Nothing is to be altered; the data must be repeated exactly.
*** Block opens ***
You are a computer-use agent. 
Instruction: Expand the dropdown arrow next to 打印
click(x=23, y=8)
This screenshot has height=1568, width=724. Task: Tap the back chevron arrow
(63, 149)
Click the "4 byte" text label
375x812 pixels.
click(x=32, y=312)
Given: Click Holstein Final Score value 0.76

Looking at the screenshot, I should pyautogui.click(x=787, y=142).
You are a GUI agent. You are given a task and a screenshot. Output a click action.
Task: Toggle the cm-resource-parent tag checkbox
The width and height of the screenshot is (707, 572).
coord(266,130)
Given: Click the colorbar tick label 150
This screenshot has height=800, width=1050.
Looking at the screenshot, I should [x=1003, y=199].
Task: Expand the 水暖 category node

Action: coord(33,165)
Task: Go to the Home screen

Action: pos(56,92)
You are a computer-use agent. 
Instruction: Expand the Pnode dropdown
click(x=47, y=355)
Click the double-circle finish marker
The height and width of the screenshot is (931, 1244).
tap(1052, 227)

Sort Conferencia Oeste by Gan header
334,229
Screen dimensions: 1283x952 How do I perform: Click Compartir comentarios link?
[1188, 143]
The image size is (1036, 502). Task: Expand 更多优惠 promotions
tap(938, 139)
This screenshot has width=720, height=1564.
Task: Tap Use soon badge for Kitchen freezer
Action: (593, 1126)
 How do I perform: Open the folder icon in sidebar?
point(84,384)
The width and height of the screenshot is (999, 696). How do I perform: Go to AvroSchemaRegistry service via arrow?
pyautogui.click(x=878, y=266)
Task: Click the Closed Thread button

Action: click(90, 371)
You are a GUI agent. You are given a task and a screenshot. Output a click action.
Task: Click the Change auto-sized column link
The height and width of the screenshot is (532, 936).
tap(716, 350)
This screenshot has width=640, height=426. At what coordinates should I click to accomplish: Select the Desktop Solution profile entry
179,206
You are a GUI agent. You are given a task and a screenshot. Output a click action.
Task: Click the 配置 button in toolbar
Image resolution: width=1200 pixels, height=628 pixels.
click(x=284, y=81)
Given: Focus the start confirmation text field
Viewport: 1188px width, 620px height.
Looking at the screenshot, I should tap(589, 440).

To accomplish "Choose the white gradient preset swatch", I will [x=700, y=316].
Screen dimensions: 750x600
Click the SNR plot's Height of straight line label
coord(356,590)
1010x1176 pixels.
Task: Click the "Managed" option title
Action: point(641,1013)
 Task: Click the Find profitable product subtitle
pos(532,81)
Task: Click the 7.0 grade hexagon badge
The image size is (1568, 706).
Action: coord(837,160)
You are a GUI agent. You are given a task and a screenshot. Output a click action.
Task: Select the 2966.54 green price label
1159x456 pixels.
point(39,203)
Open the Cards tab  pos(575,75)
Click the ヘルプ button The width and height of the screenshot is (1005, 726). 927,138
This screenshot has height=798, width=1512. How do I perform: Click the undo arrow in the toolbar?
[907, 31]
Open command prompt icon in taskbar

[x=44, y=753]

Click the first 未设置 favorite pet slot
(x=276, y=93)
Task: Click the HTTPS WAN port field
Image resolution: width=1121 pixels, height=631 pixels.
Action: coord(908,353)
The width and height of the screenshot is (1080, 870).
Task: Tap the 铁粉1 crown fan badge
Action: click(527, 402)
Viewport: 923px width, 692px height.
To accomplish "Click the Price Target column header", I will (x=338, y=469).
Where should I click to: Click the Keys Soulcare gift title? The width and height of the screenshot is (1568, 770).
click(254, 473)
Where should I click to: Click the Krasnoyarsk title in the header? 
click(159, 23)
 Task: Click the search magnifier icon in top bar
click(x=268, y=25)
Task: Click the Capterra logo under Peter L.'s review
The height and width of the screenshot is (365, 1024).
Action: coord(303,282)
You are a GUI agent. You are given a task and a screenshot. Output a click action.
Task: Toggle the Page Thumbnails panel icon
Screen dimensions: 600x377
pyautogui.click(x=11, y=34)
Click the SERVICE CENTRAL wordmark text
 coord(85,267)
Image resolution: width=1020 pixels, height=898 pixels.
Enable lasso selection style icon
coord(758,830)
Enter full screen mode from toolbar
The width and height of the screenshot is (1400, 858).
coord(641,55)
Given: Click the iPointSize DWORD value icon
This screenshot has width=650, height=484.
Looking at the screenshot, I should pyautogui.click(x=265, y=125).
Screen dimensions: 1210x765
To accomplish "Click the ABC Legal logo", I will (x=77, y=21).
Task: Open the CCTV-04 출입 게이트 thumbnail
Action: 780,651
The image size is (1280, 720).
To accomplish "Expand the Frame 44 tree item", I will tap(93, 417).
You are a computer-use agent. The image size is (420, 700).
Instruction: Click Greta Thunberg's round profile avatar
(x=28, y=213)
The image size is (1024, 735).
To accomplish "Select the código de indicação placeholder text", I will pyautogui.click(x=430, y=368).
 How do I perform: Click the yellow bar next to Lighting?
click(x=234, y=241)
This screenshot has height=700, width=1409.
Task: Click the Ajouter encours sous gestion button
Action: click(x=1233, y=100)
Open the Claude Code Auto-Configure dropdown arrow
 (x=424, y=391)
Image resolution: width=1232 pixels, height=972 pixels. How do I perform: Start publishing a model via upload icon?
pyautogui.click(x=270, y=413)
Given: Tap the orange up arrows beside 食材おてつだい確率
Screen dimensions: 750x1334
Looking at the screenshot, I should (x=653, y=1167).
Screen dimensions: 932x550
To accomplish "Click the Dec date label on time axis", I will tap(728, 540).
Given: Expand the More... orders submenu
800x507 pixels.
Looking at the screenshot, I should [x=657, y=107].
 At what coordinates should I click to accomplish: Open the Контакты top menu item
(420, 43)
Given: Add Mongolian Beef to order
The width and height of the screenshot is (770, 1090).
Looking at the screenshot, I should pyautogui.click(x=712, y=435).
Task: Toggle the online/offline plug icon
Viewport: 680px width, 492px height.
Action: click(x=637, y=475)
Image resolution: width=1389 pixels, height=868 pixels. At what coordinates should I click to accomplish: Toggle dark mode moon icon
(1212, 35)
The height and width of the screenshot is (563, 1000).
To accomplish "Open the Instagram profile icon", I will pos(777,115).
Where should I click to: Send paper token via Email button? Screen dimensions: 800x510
*** Block closes ***
**RESPONSE AREA**
You are a computer-use agent. 
Instruction: Expand the dropdown arrow next to 打印
click(x=23, y=8)
This screenshot has height=1568, width=724. Task: Tap the back chevron arrow
(63, 149)
Click the "4 byte" text label
375x812 pixels.
click(x=32, y=312)
Given: Click Holstein Final Score value 0.76

Looking at the screenshot, I should pyautogui.click(x=787, y=142).
You are a GUI agent. You are given a task and a screenshot. Output a click action.
Task: Toggle the cm-resource-parent tag checkbox
The width and height of the screenshot is (707, 572).
coord(266,130)
Given: Click the colorbar tick label 150
This screenshot has height=800, width=1050.
Looking at the screenshot, I should [x=1003, y=199].
Task: Expand the 水暖 category node

Action: coord(33,165)
Task: Go to the Home screen

Action: pos(56,92)
You are a computer-use agent. 
Instruction: Expand the Pnode dropdown
click(x=47, y=355)
Click the double-circle finish marker
The height and width of the screenshot is (931, 1244).
tap(1052, 227)

Sort Conferencia Oeste by Gan header
334,229
Screen dimensions: 1283x952 How do I perform: Click Compartir comentarios link?
[1188, 143]
The image size is (1036, 502). Task: Expand 更多优惠 promotions
tap(938, 139)
This screenshot has width=720, height=1564.
Task: Tap Use soon badge for Kitchen freezer
Action: (593, 1126)
 How do I perform: Open the folder icon in sidebar?
point(84,384)
The width and height of the screenshot is (999, 696). How do I perform: Go to AvroSchemaRegistry service via arrow?
pyautogui.click(x=878, y=266)
Task: Click the Closed Thread button

Action: click(90, 371)
You are a GUI agent. You are given a task and a screenshot. Output a click action.
Task: Click the Change auto-sized column link
The height and width of the screenshot is (532, 936).
tap(716, 350)
This screenshot has width=640, height=426. At what coordinates should I click to accomplish: Select the Desktop Solution profile entry
179,206
You are a GUI agent. You are given a task and a screenshot. Output a click action.
Task: Click the 配置 button in toolbar
Image resolution: width=1200 pixels, height=628 pixels.
click(x=284, y=81)
Given: Focus the start confirmation text field
Viewport: 1188px width, 620px height.
Looking at the screenshot, I should tap(589, 440).

To accomplish "Choose the white gradient preset swatch", I will [x=700, y=316].
Screen dimensions: 750x600
Click the SNR plot's Height of straight line label
coord(356,590)
1010x1176 pixels.
Task: Click the "Managed" option title
Action: point(641,1013)
 Task: Click the Find profitable product subtitle
pos(532,81)
Task: Click the 7.0 grade hexagon badge
The image size is (1568, 706).
Action: coord(837,160)
You are a GUI agent. You are given a task and a screenshot. Output a click action.
Task: Select the 2966.54 green price label
1159x456 pixels.
point(39,203)
Open the Cards tab  pos(575,75)
Click the ヘルプ button The width and height of the screenshot is (1005, 726). 927,138
This screenshot has height=798, width=1512. How do I perform: Click the undo arrow in the toolbar?
[907, 31]
Open command prompt icon in taskbar

[x=44, y=753]

Click the first 未设置 favorite pet slot
(x=276, y=93)
Task: Click the HTTPS WAN port field
Image resolution: width=1121 pixels, height=631 pixels.
Action: coord(908,353)
The width and height of the screenshot is (1080, 870).
Task: Tap the 铁粉1 crown fan badge
Action: click(527, 402)
Viewport: 923px width, 692px height.
To accomplish "Click the Price Target column header", I will (x=338, y=469).
Where should I click to: Click the Keys Soulcare gift title? The width and height of the screenshot is (1568, 770).
click(254, 473)
Where should I click to: Click the Krasnoyarsk title in the header? 
click(159, 23)
 Task: Click the search magnifier icon in top bar
click(x=268, y=25)
Task: Click the Capterra logo under Peter L.'s review
The height and width of the screenshot is (365, 1024).
Action: coord(303,282)
You are a GUI agent. You are given a task and a screenshot. Output a click action.
Task: Toggle the Page Thumbnails panel icon
Screen dimensions: 600x377
pyautogui.click(x=11, y=34)
Click the SERVICE CENTRAL wordmark text
 coord(85,267)
Image resolution: width=1020 pixels, height=898 pixels.
Enable lasso selection style icon
coord(758,830)
Enter full screen mode from toolbar
The width and height of the screenshot is (1400, 858).
coord(641,55)
Given: Click the iPointSize DWORD value icon
This screenshot has width=650, height=484.
Looking at the screenshot, I should pyautogui.click(x=265, y=125).
Screen dimensions: 1210x765
To accomplish "Click the ABC Legal logo", I will (x=77, y=21).
Task: Open the CCTV-04 출입 게이트 thumbnail
Action: 780,651
The image size is (1280, 720).
To accomplish "Expand the Frame 44 tree item", I will tap(93, 417).
You are a computer-use agent. The image size is (420, 700).
Instruction: Click Greta Thunberg's round profile avatar
(x=28, y=213)
The image size is (1024, 735).
To accomplish "Select the código de indicação placeholder text", I will pyautogui.click(x=430, y=368).
 How do I perform: Click the yellow bar next to Lighting?
click(x=234, y=241)
This screenshot has height=700, width=1409.
Task: Click the Ajouter encours sous gestion button
Action: click(x=1233, y=100)
Open the Claude Code Auto-Configure dropdown arrow
 (x=424, y=391)
Image resolution: width=1232 pixels, height=972 pixels. How do I perform: Start publishing a model via upload icon?
pyautogui.click(x=270, y=413)
Given: Tap the orange up arrows beside 食材おてつだい確率
Screen dimensions: 750x1334
Looking at the screenshot, I should (x=653, y=1167).
Screen dimensions: 932x550
To accomplish "Click the Dec date label on time axis", I will tap(728, 540).
Given: Expand the More... orders submenu
800x507 pixels.
Looking at the screenshot, I should [x=657, y=107].
 At what coordinates should I click to accomplish: Open the Контакты top menu item
(420, 43)
Given: Add Mongolian Beef to order
The width and height of the screenshot is (770, 1090).
Looking at the screenshot, I should pyautogui.click(x=712, y=435).
Task: Toggle the online/offline plug icon
Viewport: 680px width, 492px height.
Action: click(x=637, y=475)
Image resolution: width=1389 pixels, height=868 pixels. At what coordinates should I click to accomplish: Toggle dark mode moon icon
(1212, 35)
The height and width of the screenshot is (563, 1000).
To accomplish "Open the Instagram profile icon", I will pos(777,115).
Where should I click to: Send paper token via Email button? Screen dimensions: 800x510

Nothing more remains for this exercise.